### Passage provided

[START]

Transition and service design scholars, particularly those interested in participatory design and design for social innovation can seek inspiration in Tsing’s examples of assemblages of scientists, communities, and scholars working together to learn and relearn ways of intervening and tending forests for the benefit on human and non-human inhabitants. Tsing’s vocabulary of “patches”, spores might offer those  interested in the challenges of scalability and diffusion new analogies and tools for thinking through next steps.

“Precarity means not being able to plan. But it also stimulates noticing as one works with what is available. To live well with others, we need to use all our senses, even if it means feeling around in the duff.” (p.278)

This book will appeal to adult educators and social innovation change agents because it offers many examples of coalitions of workers, retirees, scientists and  students working together to relearn how to tend to forests and unlearn the alienated anomie of urbanized life.

“Rather than redemption matsutake-forest revitalization picks through the heap of alienation. In the process, volunteers acquire the patience to mix with multi species others without knowing where the world-in-process is going. (p.264)

Speaking of transition design, Cameron Tonkinwise’s tweet and link to a New York Times article on a new segment of organizations that redirect returned gifts from landfills strikes me as a retail sector example of salvage capitalism that profits from the byproducts of consumerism.

Tsing challenges readers to question taken for granted concepts like species, immigrant, and forest. She demonstrates the heterogeneity of scientific communities and the patchy sometime incommensurable nature of the knowledge they create. Her focus is on the variation in forest science and the question of whether human intervention adds or diminishes the forest. The answer it seems depends on the pine.

The text is interdisciplinary and multimedia in the best sense. Each chapter begins with an evocative photograph, and I was delighted by the traditional Japanese poems about Matsutake. Tsing blended ethnographic accounts, first person narratives, academic analyses and Michael Pollan-style histories of forests told from the perspective of the forests themselves. She even gives science fiction writer Ursula Leguin the last word.

All in all, The Mushroom at the End of the World was a great book to follow reading Bruno Latour and it reminded me of the value of scavaging for ideas outside of the fields of design, learning and service.

What have you been reading over the holidays that has you inspired?

On “Reassembling the Social: An Introduction to Actor-Network Theory”

When I was floundering about in graduate school, I read “Aramis or the love of technology” cover to cover. At the time, I was obsessed by the then state-of-the-art ASRS automated materials storage system that had just been installed at the heart of the Irving K. Barber Learning Centre at UBC. Now, of course you can find automated, miniature sorting and retrieval systems at public libraries, and Amazon’s warehousing and delivery systems are Things of public legend:

My first steps into ANT were to ponder mediation, affordances, and the classic Engstrom activity theory model with Mary Bryson.

That led me to think  about the assemblage of scholars, librarians, research knowledge artefacts, research libraries, giant climate-controlled storage environments, retrieval robots, computer networks, and the software that connects them. I even delved into the military-industrial history of the development of automated storage by the RAND corporation in the glorious, Modern 50s.

[END]

### Work instructions
- A) According to the book review, what does each chapter begin with?
- B) Duplicate the book review word for word, from "This book will" down to "of urbanized life.".

[Items listed in a dataset]
[START]

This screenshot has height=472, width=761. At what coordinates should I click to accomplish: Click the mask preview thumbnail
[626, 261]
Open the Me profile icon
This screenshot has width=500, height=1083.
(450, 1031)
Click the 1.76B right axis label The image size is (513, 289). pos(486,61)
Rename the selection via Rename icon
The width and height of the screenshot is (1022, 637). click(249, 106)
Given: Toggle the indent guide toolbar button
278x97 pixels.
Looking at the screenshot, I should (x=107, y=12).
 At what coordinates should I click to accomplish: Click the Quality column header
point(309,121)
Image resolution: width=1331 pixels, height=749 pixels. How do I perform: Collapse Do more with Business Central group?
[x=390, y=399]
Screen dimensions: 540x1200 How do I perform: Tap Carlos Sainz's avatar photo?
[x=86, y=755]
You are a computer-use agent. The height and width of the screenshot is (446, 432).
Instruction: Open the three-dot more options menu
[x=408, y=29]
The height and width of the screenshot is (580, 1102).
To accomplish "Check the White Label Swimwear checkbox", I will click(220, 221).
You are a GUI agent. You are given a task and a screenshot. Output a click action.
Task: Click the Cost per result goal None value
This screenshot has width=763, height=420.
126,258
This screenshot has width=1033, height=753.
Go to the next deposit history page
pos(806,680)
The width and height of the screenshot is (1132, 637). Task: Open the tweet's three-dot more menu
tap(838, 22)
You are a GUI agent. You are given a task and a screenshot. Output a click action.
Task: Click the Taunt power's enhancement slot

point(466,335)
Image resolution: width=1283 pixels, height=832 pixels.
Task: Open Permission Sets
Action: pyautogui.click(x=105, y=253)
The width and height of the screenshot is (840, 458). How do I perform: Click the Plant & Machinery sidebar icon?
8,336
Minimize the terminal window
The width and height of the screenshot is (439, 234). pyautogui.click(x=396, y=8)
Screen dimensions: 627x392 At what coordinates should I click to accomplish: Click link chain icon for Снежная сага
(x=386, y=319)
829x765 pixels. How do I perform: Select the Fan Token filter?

[END]

### Task solutions
- A) Each chapter begins with an evocative photograph.

- B)
This book will appeal to adult educators and social innovation change agents because it offers many examples of coalitions of workers, retirees, scientists and  students working together to relearn how to tend to forests and unlearn the alienated anomie of urbanized life.